__EXERCISE OBJECTIVE__. Write out all of the records exactly once more and skip the images.

START PROVIDED MATERIAL

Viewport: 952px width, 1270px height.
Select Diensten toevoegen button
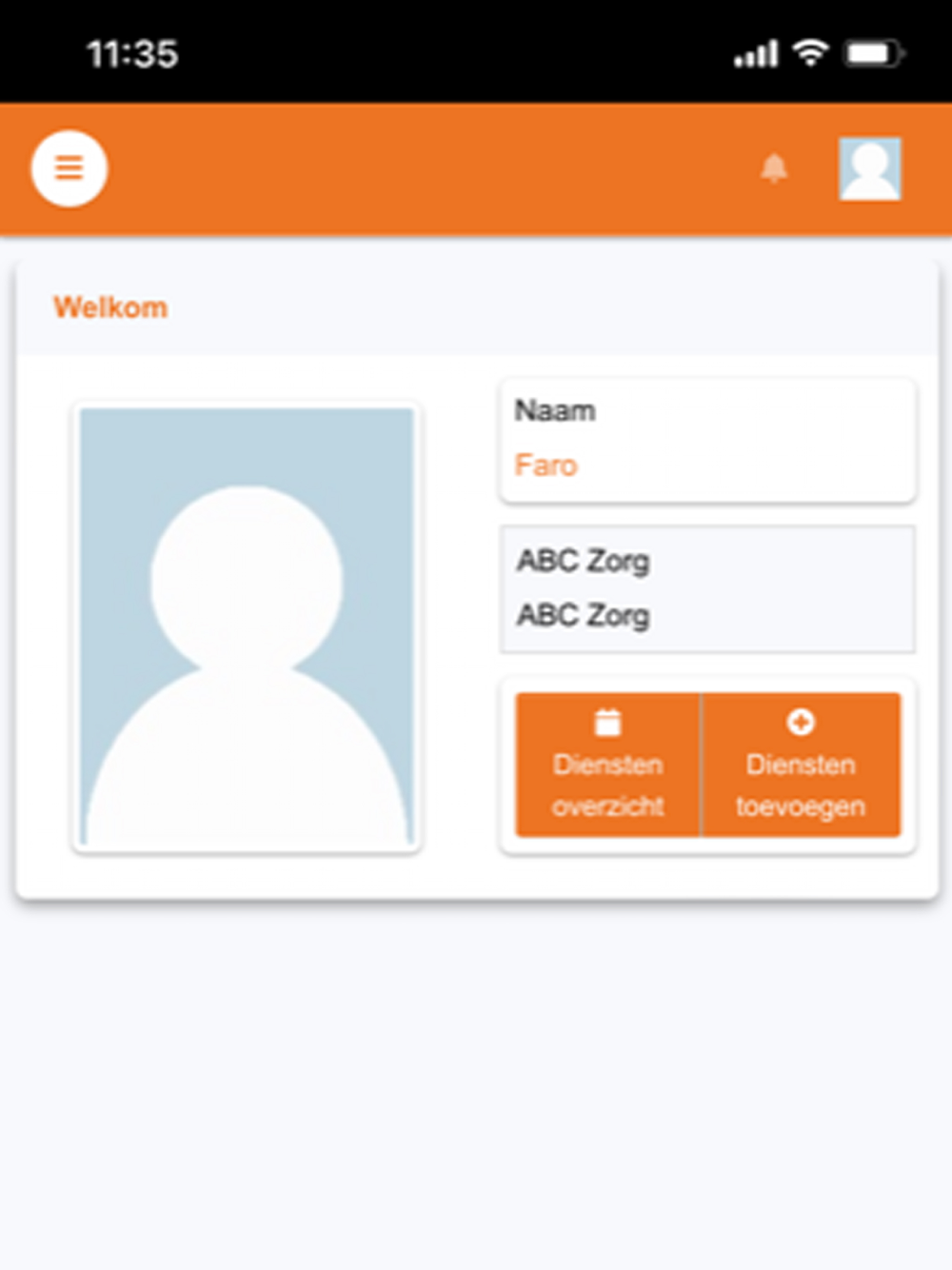tap(801, 765)
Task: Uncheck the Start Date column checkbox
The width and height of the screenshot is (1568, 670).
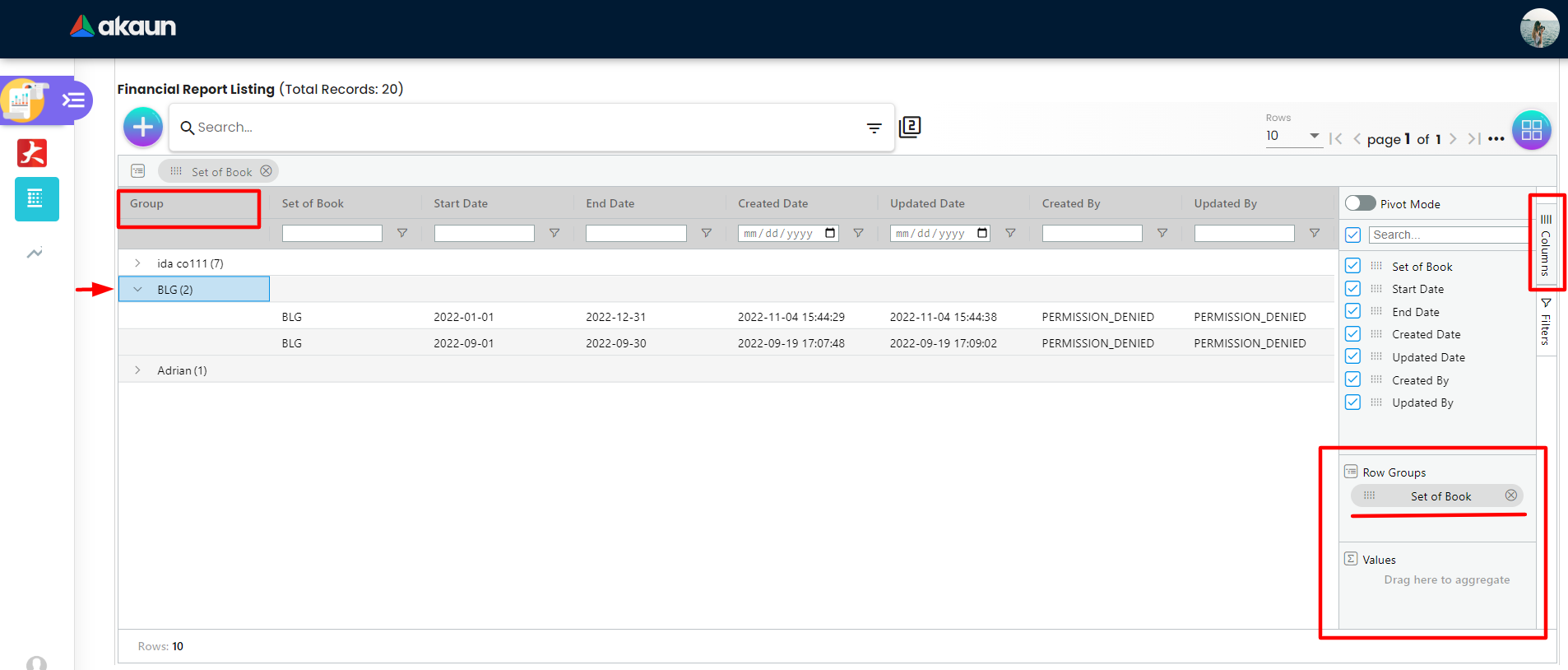Action: [1352, 289]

END PROVIDED MATERIAL

__SOLUTION TO THIS EXERCISE__.
Viewport: 952px width, 1270px height.
Select Diensten toevoegen button
tap(801, 765)
Task: Uncheck the Start Date column checkbox
The width and height of the screenshot is (1568, 670).
Action: [1352, 289]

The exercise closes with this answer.